Ein Polizist steht in Bern vor Gericht, weil er das Amtsgeheimnis verletzt haben soll. Passiert sei dies bei einer Hausdurchsuchung in einem Bundesamt. Dort suchte die Polizei im Mai 2009 bei einem der Mitarbeiter kinderpornografisches Material.

Eine Hausdurchsuchung ist nichts Alltägliches, und besonders einschneidend dürfte das Erlebnis sein, wenn es am Arbeitsplatz stattfindet. Das ist einem Mitarbeiter eines Bundesamts in Bern passiert – gleich zweimal. Gesucht hat die Polizei beide Male das Gleiche: Der Mann stand im Verdacht, auf seinem Computer kinderpornografisches Material gespeichert zu haben.

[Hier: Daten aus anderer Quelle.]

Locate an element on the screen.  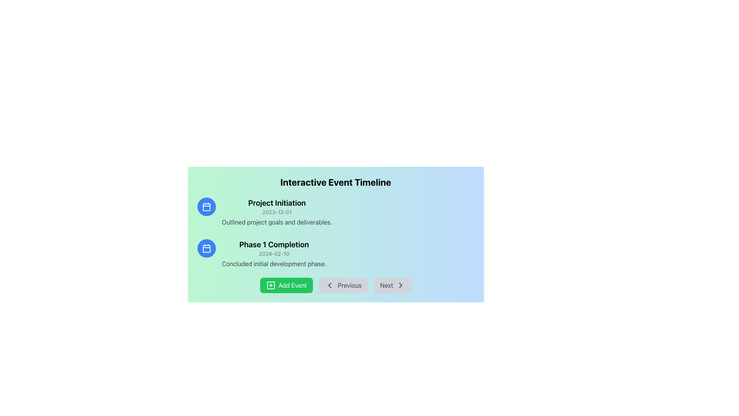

Von diesem Vorwurf wurde er freigesprochen, klagte aber seinerseits den Polizisten an, welcher die Hausdurchsuchung im Bundesamt am 27.Mai 2009 geleitet hatte. Der Vorwurf: Der Polizist habe gegenüber dem Vorgesetzten offengelegt, weshalb man den Computer des Mitarbeiters konfiszieren wollte. Damit habe der Polizist das Amtsgeheimnis verletzt.